No man putteth a piece of new cloth unto an old garment, for the rent is made worse
Neither do men put new wine into old bottles: else the bottles break, and the wine runneth out
Jesus was here describing two everyday phenomena in the ancient Jewish world. Patches of new clothing then, as now, would shrink after getting wet. Therefore, if one patched an old garment with unshrunken cloth, then after the first washing it would shrink and the original hole would be made even worse.
Also, new wine expands during the fermentation process. Bottles were made from animal skins, and old ones were not elastic enough to handle the expansion of the wine and would burst. Bottles made from new skins would be able to flex and stay preserved.
I never understood these passages until I decided to finally make time for God in my life. As I looked at my daily schedule I found that I had filled it to the brim with other things. There wasn’t any room for God. I tried to shove Him in anyway and things started to tear and burst. Important things on my to-do list were being left undone, I wasn’t maintaining a healthy balance, and my life was unsustainable.
Eventually I realized that I had get myself some new bottles. I went to my calendar and took everything out, brought it back to a clean slate. Then I added things back in one-at-a-time, this time starting with God. In the end not everything was able to get back into my schedule, some things had to be let go.
Make no mistake about it, choosing to prioritize God is going to disrupt your life. Not everything that you do now is going to carry through. But I do promise you that the change will be worth it. You will be filled with new wine and clothed in new robes, and they will feel right to you.
And now, as I said unto you before, as ye have had so many witnesses, therefore, I beseech of you that ye do not procrastinate the day of your repentance until the end; for after this day of life, which is given us to prepare for eternity, behold, if we do not improve our time while in this life, then cometh the night of darkness wherein there can be no labor performed.
Take therefore no thought for the morrow: for the morrow shall take thought for the things of itself. Sufficient unto the day is the evil thereof.
Do not procrastinate the day of your repentance, the night of darkness cometh wherein there can be no labor performed
Take therefore no thought for the morrow. Sufficient unto the day is the evil thereof
There is a great enemy to our making time for our God: our incredible ability to procrastinate. In fact it takes very little effort to convince us that we need more of God’s presence in our lives, but it is extremely difficult to convince us that we need it right now. Anytime I try to make more time for Him I feel a great hesitation, a preference to do it later.

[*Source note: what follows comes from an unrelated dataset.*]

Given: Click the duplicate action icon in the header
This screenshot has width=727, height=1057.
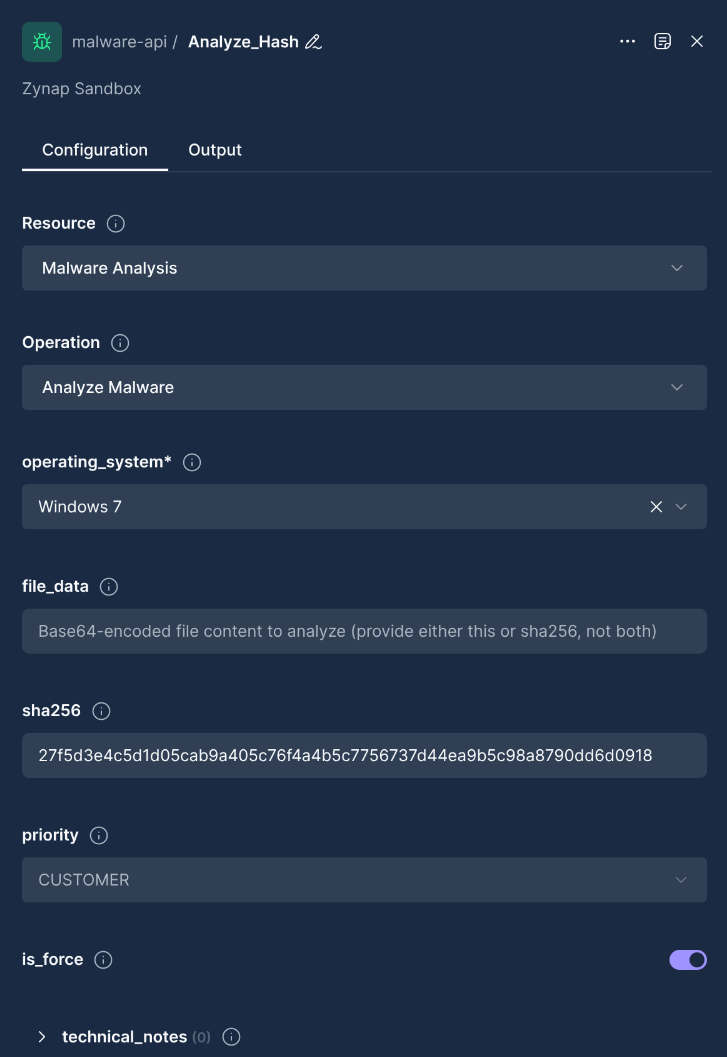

I think part of the reason is that I know God will always be there for me. Any day, any hour, I can come to Him and He’ll receive me. But on the other hand, I have worldly relationships that might end, opportunities that I might lose, and fun that I might miss out on if I don’t make time for them immediately. So it becomes very easy to say “yes, I need you God…but let me take care of this other stuff first. I’ll get around to you tomorrow.”
But we have no direct, active control over tomorrow, do we? We only have direct, active access to the present. Think of it. In all the world and throughout all of history, the only time that anyone has ever made any kind of change…was in their right now. When I say that I will make time for God tomorrow, all I have really said is “I won’t make time for you now.” And if I won’t make time for Him now, tomorrow-me probably isn’t going to either. The only guarantee that any of us have is if we choose Him today.